Faut-il vraiment aimer le produit que vous vendez en live shopping ?
Stéphane : Pas forcément et c’est là toute la force d’un bon live seller. Notre objectif est de présenter les atouts d’un produit, d’installer un climat de confiance pour que le spectateur devienne consommateur.
On ne vend pas de la même manière une crème de beauté et un set de bricolage mais un bon live seller doit avoir cette aura qui lui permet de vendre des produits très différents.
J’ai l’habitude de dire que je peux vous parler d’une bouteille d’eau avec autant de passion qu’un smartphone de dernière génération.
Charlotte : Non. Absolument pas. D’où la nécessité d’être dans l’empathie. Même si je ne vais pas donner mon avis, je ne mens pas. Je ne vais pas dire que j’adore un produit alors que non, donc j’essaie de me projeter avec des arguments qui vont plaire à d’autres.
Il y a forcément des qualités objectives pour chaque produit ; le prix, la technologie, la matière, la qualité… des termes techniques indéniables pour argumenter.
En tant qu’animateur, on peut être très objectif et factuel mais on peut aussi révéler des parties de soi. Ça donne une impression de connivence, un peu comme un conseil à une copine. Même si on est factuel, on donne toujours une dimension humaine, un peu intimiste, pour créer une relation qui va au-delà du “j’aime” ou “j’aime pas”. C’est du conseil, on donne des suggestions et des astuces, pour que les publics aient l’impression de vivre un moment différent avec le live shopping, un moment qu’ils ne vivraient pas en e-shopping, seuls.
Quel est l’avenir du live shopping en France selon vous ?
Stéphane : Nous n’en sommes qu’au début avec un réel retard sur les autres pays comme la Chine, l’Angleterre et les Etats-Unis mais la crise covid a accéléré l’installation du live shopping en France, et c’est très bien comme cela.
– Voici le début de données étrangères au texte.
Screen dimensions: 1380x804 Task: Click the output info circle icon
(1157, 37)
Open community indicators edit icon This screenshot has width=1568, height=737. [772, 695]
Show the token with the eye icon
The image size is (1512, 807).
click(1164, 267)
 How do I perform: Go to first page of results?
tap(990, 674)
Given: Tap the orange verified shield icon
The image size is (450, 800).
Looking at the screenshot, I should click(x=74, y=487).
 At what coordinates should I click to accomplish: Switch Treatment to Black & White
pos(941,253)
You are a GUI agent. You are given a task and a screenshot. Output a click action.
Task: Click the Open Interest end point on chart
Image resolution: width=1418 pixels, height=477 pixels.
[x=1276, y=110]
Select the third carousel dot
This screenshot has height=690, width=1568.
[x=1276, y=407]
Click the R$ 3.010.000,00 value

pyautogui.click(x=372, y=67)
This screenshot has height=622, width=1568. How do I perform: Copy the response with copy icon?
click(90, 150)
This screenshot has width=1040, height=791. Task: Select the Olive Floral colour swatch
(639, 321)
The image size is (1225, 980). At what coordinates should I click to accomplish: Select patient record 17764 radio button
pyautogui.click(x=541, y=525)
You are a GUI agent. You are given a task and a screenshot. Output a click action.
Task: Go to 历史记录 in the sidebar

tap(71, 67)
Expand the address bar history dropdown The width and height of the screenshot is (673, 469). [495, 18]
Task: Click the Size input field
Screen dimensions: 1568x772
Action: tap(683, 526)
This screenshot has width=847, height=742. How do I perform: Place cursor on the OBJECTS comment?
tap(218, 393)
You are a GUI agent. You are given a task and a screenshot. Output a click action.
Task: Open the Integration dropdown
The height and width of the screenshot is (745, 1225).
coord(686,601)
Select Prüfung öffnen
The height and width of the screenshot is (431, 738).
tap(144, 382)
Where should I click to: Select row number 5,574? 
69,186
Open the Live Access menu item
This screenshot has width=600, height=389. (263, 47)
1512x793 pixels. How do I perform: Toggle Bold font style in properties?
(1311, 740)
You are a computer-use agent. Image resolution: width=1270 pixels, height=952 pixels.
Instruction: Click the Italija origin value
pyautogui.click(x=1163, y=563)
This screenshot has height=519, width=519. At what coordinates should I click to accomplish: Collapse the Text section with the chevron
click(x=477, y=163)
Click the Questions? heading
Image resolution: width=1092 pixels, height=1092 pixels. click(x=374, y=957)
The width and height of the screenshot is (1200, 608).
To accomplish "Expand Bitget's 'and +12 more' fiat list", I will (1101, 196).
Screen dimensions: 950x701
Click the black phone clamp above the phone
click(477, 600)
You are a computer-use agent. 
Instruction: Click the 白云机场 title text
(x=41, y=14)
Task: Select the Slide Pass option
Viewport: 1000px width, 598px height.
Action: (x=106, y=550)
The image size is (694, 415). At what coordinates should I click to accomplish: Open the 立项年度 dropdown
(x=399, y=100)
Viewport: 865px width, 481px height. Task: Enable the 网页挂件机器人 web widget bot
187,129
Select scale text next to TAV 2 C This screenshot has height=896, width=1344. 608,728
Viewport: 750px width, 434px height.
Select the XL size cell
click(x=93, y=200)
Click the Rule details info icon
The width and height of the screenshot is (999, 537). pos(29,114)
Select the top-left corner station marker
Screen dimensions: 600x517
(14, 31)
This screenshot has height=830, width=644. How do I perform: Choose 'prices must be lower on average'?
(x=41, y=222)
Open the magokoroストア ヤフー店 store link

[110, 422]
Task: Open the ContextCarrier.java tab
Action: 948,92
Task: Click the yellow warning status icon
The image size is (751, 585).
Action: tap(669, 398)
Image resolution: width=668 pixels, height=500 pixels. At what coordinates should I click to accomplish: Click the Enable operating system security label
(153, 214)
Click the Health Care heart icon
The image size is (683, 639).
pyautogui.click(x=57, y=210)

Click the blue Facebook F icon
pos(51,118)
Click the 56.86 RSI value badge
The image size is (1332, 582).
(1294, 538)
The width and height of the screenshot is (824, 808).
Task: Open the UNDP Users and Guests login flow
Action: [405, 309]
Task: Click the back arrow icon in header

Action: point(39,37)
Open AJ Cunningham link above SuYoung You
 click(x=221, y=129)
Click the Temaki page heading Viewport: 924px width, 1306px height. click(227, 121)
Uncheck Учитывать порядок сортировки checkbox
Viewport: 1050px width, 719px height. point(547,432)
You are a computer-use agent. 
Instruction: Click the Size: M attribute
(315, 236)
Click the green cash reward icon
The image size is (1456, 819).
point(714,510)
Les modèles dans les pays étrangers vont nous guider dans les formats à installer tout en tenant compte des spécificités liées à la consommation des Français.
Nous avons tant à faire pour accompagner les marques et il y a une belle histoire à écrire.
Charlotte : C’est tout simplement l’avenir. Mais il faut dépoussiérer cette idée de «téléshopping » ou « téléachat ». Je pense que c’est un nouveau mode de consommation, surtout après les années covid, et donc un nouveau mode d’achat.
La distance n’est plus un frein, à nous de remettre de l’humain et de la proximité dans un acte d’achat à distance ; l’animateur ou l’animatrice apporte de l’émotion. Il faut créer de la surprise, de l’envie et provoquer le « ce produit est pour moi ». Pendant un live shopping, on est dans un moment honnête et pour les clients.